Most proofs are given in the Appendices (in the supplementary material). I haven't checked them, but the claims look plausible to me.

Submitted by Assigned_Reviewer_42

Q1: Comments to author(s). First provide a summary of the paper, and then address the following criteria: Quality, clarity, originality and significance. (For detailed reviewing guidelines, see http://nips.cc/PaperInformation/ReviewerInstructions)
This paper proves that the alternating projections method yield to linear convergence rate of the solution and the primal objective in optimizing decomposable submodular problems.

The paper is very technical but is well organized. The authors provide some intuitions and roadmap in the beginning of each section. The improvement from the original O(1/\epsilon) to O(log(1/\epsilon)) is substantial. These theoretical bounds provide good justifications for the good empirical results using AP on submodular problems as shown in [24].
Q2: Please summarize your review in 1-2 sentences
Convincing theoretical results.
Author Feedback
Author Feedback
Q1:Author rebuttal: Please respond to any concerns raised in the reviews. There are no constraints on how you want to argue your case, except for the fact that your text should be limited to a maximum of 6000 characters. Note however, that reviewers and area chairs are busy and may not read long vague rebuttals. It is in your own interest to be concise and to the point.
We thank all reviewers for their positive feedback and will try to improve the paper according to the comments.
We would like to point out that this paper analyzes a new, alternative way of minimizing the class of decomposable submodular functions. Given the increasing number of applications of submodular functions in machine learning, this analysis may find wider applications.

responses to Reviewer 2:

1. Eq. (3): what if the maximization problem is unbounded?:
That’s a good point. We need to define the faces of the polyhedron P as the nonempty maximizers of linear functions over P.

2. Line 216 (kappa):
We will phrase this better.

3. Line 324: "the analysis in this case subsumes the analysis in the general case". Can you elaborate on this?:
Yes, we will elaborate here and we can elaborate in the paper as well. In the paper, we described a procedure for taking a collection of partitions {A_rm} of V (where r indexes a partition and m indexes the subsets of the partition) and constructing a weighted graph. When the resulting graph is connected, we showed that the square of the smallest nonzero eigenvalue of the graph Laplacian must be at least 2/(N^2 R^2).
When the resulting graph is not connected, say that the graph G has connected components G_1,...,G_J, then the smallest nonzero eigenvalue of the graph Laplacian of G equals the smallest nonzero eigenvalue of the graph Laplacian of G_j for some j. One can show that the same bound of 2/(N^2 R^2) holds for the square of this value:
Let V_j be the set of vertices of G_j. Now suppose that U \subset V_j, U \neq V_j, is a nonempty subset of vertices. Then, as before, the volume of U (within the graph G_j) satisfies
min{vol(U), vol(V_j\U)} <= NR(R−1)/2.
Since G_j is connected, there must be some element v in V such that v in A_{r1,m1} and v in A_{r2,m2} for some (r1,m1) in U and (r2,m2) in V_j\U. Note that the element v appears in the subsets corresponding to exactly R of the vertices of G (one for each partition), and these vertices are all connected to one another in G, so they must all appear in G_j. Suppose k of them appear in U and R−k of them appear in V_j\U. Then
|E(U,V_j\U)| >= k(R−k) >= R−1.
As in the paper, we can then show that the square of the smallest nonzero eigenvalue of the graph Laplacian of G_j is at least 2/(N^2 R^2). It follows then that the same lower bound applies to the square of the smallest nonzero eigenvalue of the graph Laplacian of G.

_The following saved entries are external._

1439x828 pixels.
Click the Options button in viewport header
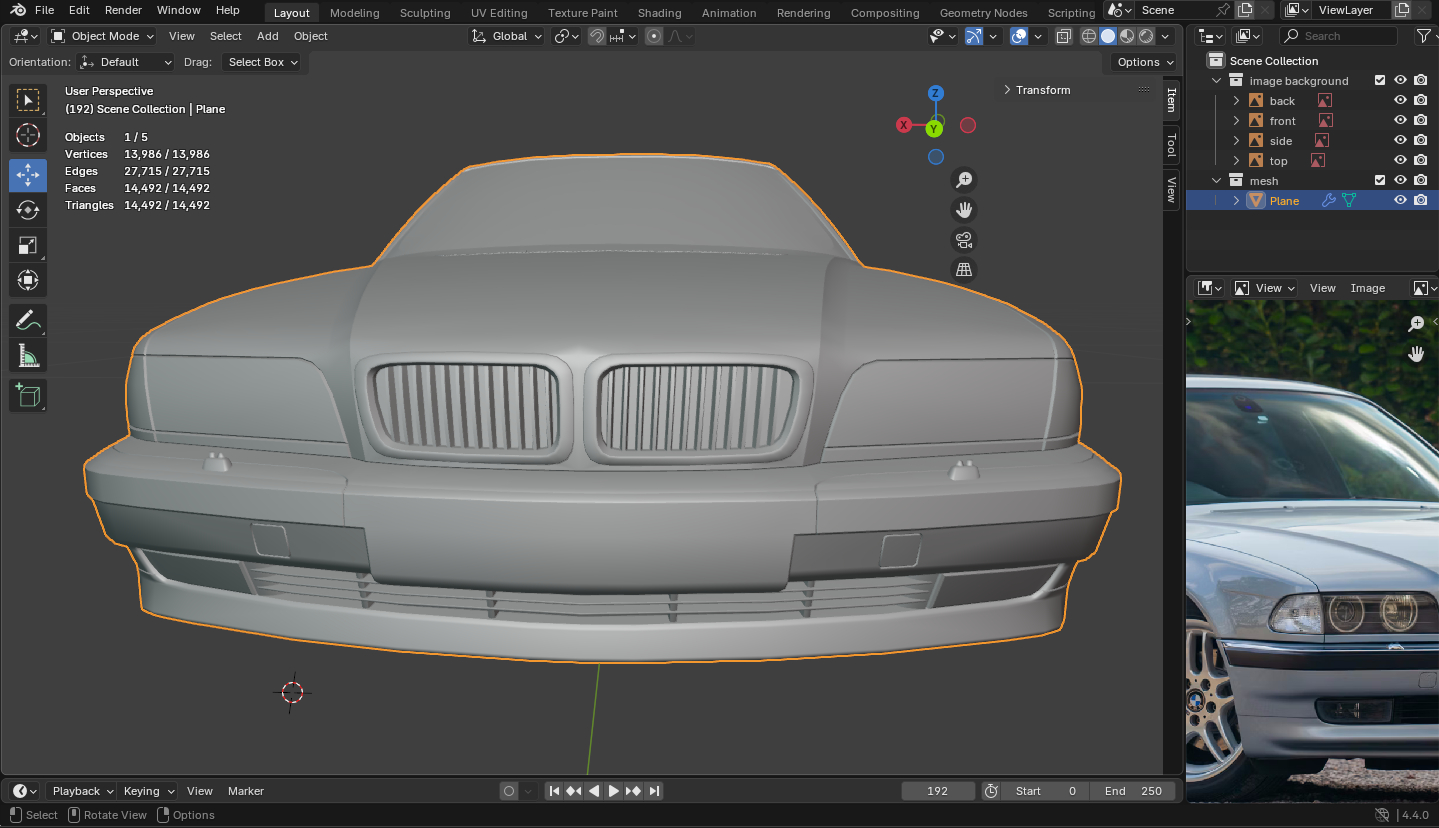[1144, 62]
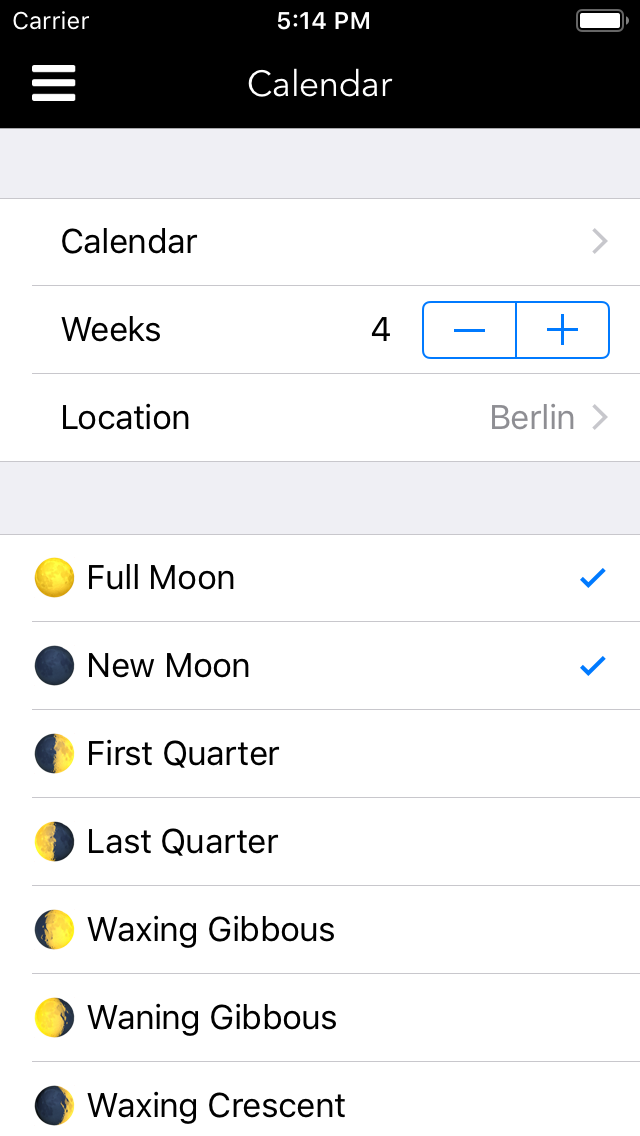Screen dimensions: 640x1136
Task: Open the hamburger navigation menu
Action: (x=53, y=83)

4. better bounds if functions F_r depend only on variables in some small subset of V?:
If there exists a partition of V into disjoint sets V_1,...,V_J such that the support of each F_r is contained in some V_j, then we can replace the N in our upper bound with max_j |V_j|. In general though, we do not immediately see a way to incorporate the assumption that each F_r has small support to obtain a better upper bound.

5. Suggestions on the presentation and abstract:
Thanks, those seem like good ideas. However, we think that including the matrix T' makes the presentation clearer.